Recorded information section start

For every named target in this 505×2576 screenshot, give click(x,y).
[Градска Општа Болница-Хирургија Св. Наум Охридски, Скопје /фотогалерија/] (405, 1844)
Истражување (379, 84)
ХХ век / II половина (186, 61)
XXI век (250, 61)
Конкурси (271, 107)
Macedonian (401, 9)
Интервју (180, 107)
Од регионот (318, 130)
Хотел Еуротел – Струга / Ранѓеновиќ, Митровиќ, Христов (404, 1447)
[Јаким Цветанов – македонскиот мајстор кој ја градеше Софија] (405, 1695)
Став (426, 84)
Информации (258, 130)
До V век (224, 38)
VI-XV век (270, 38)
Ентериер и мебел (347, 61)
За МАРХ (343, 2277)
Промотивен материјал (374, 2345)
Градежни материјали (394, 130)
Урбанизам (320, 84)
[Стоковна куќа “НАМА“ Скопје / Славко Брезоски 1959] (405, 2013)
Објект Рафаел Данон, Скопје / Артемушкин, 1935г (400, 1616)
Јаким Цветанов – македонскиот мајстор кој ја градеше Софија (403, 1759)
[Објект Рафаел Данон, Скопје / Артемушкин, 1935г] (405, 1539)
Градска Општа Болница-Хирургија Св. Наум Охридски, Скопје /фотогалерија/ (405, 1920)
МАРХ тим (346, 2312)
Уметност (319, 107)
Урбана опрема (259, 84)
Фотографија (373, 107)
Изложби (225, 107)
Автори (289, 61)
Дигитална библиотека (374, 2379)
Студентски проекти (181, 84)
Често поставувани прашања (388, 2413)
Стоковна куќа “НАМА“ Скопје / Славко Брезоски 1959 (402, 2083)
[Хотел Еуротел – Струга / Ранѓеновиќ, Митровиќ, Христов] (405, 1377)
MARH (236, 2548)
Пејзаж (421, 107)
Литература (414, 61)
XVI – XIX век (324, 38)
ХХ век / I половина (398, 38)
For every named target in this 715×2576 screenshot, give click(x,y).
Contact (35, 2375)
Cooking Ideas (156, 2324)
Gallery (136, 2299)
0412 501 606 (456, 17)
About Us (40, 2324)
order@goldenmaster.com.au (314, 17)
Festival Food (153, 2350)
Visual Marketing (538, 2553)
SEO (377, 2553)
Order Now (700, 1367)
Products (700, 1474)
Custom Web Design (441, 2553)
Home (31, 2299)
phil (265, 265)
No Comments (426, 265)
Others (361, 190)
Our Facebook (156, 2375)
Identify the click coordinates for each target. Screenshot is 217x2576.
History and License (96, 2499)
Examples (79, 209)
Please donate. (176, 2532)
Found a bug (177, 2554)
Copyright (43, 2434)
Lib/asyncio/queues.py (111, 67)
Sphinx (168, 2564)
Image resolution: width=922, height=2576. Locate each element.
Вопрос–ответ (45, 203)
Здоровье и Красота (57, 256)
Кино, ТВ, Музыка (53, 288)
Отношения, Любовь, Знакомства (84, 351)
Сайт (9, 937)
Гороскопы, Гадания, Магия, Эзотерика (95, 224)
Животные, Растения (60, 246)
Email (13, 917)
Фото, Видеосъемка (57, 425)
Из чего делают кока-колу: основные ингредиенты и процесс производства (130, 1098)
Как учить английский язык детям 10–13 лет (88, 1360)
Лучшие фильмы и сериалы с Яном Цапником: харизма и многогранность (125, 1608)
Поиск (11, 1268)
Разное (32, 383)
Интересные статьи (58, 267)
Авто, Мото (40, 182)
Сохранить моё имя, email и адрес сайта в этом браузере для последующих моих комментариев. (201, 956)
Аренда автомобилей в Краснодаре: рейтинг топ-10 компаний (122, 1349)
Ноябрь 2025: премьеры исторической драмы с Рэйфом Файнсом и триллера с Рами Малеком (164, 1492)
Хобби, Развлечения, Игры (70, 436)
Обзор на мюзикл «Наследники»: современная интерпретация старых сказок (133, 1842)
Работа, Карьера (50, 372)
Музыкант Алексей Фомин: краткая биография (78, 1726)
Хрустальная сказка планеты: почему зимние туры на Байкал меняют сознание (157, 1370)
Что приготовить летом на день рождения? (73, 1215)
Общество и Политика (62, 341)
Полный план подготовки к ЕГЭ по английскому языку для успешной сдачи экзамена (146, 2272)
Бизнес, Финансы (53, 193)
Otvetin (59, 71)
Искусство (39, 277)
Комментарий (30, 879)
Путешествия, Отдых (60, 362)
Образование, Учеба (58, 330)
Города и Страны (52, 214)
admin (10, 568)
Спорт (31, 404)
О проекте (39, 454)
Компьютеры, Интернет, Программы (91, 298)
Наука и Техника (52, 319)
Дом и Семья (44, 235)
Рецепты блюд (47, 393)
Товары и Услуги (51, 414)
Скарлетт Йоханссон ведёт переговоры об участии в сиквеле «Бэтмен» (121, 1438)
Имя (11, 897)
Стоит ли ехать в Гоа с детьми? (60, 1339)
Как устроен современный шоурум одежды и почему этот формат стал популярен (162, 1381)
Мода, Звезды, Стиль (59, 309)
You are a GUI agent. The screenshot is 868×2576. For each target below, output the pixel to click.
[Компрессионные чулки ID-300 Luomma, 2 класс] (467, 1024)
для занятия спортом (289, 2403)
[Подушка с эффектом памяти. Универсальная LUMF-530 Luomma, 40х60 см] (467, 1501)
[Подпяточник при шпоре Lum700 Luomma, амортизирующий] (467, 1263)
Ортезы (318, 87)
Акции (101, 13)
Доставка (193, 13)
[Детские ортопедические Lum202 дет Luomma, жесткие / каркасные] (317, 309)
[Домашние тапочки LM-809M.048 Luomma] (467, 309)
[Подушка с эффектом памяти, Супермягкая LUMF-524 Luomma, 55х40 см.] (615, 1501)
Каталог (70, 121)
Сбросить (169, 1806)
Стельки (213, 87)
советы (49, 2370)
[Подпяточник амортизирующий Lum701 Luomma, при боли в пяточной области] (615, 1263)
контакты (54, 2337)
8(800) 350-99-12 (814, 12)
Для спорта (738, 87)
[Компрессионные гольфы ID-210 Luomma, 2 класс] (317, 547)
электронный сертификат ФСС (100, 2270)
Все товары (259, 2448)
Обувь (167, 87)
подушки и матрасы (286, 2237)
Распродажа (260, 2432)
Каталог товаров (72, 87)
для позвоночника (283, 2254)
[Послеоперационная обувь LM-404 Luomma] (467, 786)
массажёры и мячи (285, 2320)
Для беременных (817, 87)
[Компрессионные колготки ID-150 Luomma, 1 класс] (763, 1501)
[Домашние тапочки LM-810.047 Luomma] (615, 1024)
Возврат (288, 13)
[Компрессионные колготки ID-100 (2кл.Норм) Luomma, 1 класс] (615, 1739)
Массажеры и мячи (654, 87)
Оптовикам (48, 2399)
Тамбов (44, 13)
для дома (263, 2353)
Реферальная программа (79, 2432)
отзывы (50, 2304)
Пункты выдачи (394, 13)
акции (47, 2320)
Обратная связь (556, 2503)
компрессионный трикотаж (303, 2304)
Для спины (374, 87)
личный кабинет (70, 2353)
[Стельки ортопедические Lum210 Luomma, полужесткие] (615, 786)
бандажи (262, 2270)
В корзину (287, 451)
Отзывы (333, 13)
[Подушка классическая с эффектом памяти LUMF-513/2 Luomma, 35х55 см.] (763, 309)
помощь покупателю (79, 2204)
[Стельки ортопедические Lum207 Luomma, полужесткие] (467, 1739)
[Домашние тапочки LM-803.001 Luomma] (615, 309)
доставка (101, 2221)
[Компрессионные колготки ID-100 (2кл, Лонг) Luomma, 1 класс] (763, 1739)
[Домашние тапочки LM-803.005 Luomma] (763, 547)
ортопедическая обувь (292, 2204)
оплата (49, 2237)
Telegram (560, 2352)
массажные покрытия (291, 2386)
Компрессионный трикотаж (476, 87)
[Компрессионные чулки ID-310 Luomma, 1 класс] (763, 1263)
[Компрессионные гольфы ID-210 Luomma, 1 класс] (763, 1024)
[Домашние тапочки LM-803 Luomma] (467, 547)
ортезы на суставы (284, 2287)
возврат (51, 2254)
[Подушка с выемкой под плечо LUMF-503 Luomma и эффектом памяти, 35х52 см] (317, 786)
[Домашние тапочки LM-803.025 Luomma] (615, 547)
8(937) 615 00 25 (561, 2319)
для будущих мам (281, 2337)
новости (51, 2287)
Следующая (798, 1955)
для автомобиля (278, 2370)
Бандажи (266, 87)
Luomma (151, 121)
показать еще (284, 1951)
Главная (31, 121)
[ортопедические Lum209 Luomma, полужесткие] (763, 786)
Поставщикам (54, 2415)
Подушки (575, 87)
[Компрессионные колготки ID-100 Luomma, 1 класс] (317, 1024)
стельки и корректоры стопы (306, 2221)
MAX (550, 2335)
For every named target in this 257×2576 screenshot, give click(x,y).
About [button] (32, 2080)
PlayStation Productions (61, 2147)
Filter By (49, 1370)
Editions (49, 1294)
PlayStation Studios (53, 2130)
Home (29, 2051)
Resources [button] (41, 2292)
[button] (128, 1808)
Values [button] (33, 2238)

Recorded information section end

Find "[Компрессионные гольфы ID-210 Luomma, 1" in the entries above and copy that whole line exactly, then each line after it through the line that contains "[Домашние тапочки LM-803.025".

[Компрессионные гольфы ID-210 Luomma, 1 класс] (763, 1024)
[Домашние тапочки LM-803 Luomma] (467, 547)
ортезы на суставы (284, 2287)
возврат (51, 2254)
[Подушка с выемкой под плечо LUMF-503 Luomma и эффектом памяти, 35х52 см] (317, 786)
[Домашние тапочки LM-803.025 Luomma] (615, 547)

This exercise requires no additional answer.